Мы вошли в кабину лифта. Арина поправила синий пояс на талии и тихо добавила:
– Софья Яковлевна всё устроила так, будто это было заранее задумано.
– Она мастер в таких делах, – усмехнулся я. – Один гарнитур говорит громче сотни слов. Теперь каждый, кто увидит вас, поймёт, что вы часть семьи Чеховых.
– А вы… не боитесь, что для кого-то это прозвучит слишком громко?
Я серьёзно взглянул на Арину Родионовну.
– Нет. Наоборот. Я хочу, чтобы весь город знал. Чтобы ни у кого не осталось ни малейших сомнений.
Она тихо выдохнула, и в её улыбке появилось то самое тепло, из-за которого я чувствовал себя почти беззащитным и одновременно всемогущим.
Мы вышли во двор. Машина уже ждала у ворот, водитель почтительно распахнул дверцу. Я помог Арине сесть в салон, и сам устроился рядом с ней..
* * *
Машина вскоре мягко замедлила ход и остановилась у самого порога высокого здания. Каменные колонны на фасаде возвышались так торжественно, будто сами участвовали в церемонии и были не менее важны, чем гости. На лестнице уже толпились слуги и распорядители в строгих костюмах.
Я помог Арине выйти. Её белое платье с синей отделкой засияло ярче, когда на него упал солнечный свет. Сапфиры вспыхнули так, что ближайшая дама вуалью прикрыла глаза, чтобы не выглядеть случайной свечкой на фоне люстры.
К нам почти сразу подошёл распорядитель. Это был высокий мужчина с лицом, которое словно было создано для того, чтобы смотреть строго и уважительно одновременно. Он протянул руку.
– Ваш пригласительный, мастер Чехов.
Я вынул конверт, который успел помять в кармане и передал мужчине. Тот мельком взглянул на бумагу, и выражение его лица смягчилось: теперь к уважению прибавилась капля почтения.
– Прошу, пройдите внутрь, – сказал он и слегка поклонился. – Вас уже ожидают.

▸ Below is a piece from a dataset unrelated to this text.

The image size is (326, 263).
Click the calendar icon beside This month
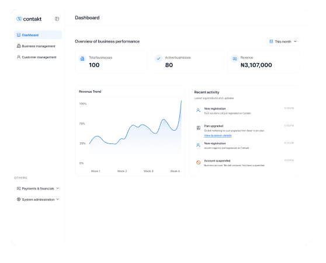271,41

Мы с Ариной обменялись коротким взглядом, и я повёл её по ступеням.
Внутри здание встретило нас пышностью, от которой даже Виноградова ахнула бы и принялась подсчитывать расходы. Стены украшали гербы старинных семей – цветные щиты, вышитые на тканях, сияли золотом и серебром. Над всем этим возвышался императорский герб, так что сразу было ясно: кто в этом зале главный.

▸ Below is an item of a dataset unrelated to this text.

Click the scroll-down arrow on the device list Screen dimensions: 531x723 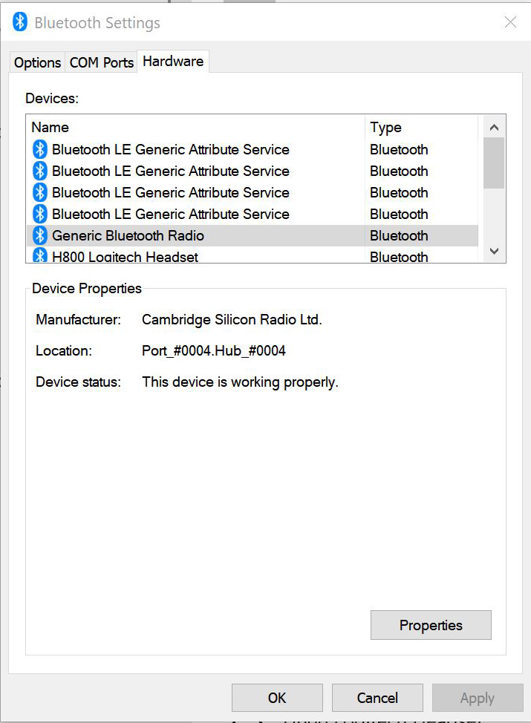click(x=493, y=251)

По обе стороны коридора стояли высокие вазы с живыми цветами. Здесь были лилии, розы, редкие орхидеи. Аромат был такой густой, что казалось, будто попал не в парадный зал, а в цветочную оранжерею, где заблудились все парфюмеры столицы.
На полу тянулись красные дорожки – мягкие, глубокого бархатного оттенка. Каждый шаг по ним звучал приглушённо, будто сам зал не желал тревожить торжественность момента.

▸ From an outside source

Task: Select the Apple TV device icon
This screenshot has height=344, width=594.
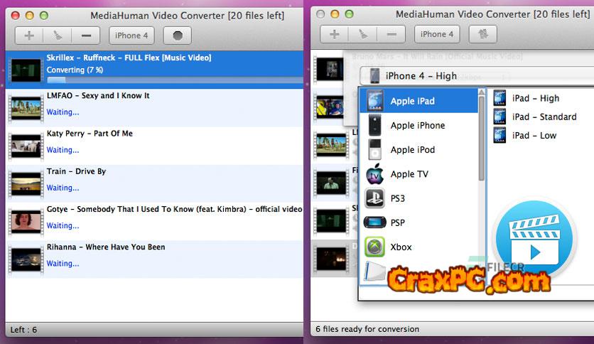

Гости уже собирались. Все облачены в белоснежные костюмы, и лишь аксессуары, галстуки, пояса, перчатки, броши, выдавали цвета их семей. Получалось словно живое полотно: белый фон, расшитый десятками оттенков – изумрудным, сапфировым, рубиновым. В этой пестроте было что-то странное: каждый хотел выделиться, но в итоге все смотрелись как часть одного тщательно продуманного орнамента.
Я поймал себя на мысли, что мой собственный белый костюм теперь смотрится куда увереннее. И что рядом со мной Арина с сапфирами Чеховых выглядит не хуже любой княгини. А может, и лучше, потому что в её улыбке было то, чего не купишь ни за какие фамильные драгоценности.
Мы едва успели сделать несколько шагов по залу, как к нам буквально выплыла Екатерина Юрьевна. Белое платье на ней было слишком пышным и куда более напоминало подвенечное, чем светский наряд. На фоне остальных гостей, облачённых в строгие костюмы и умеренно украшенные платья, она выглядела так, будто собиралась не на церемонию, а под венец.
– Добрый день, Павел Филиппович, – протянула она со снисходительной улыбкой. Её взгляд скользнул по мне, но задержался на Арине. Точнее, на драгоценностях, сверкающих на её шее и руках.
Улыбка Екатерины дрогнула, и в уголках губ мелькнула едва заметная досада.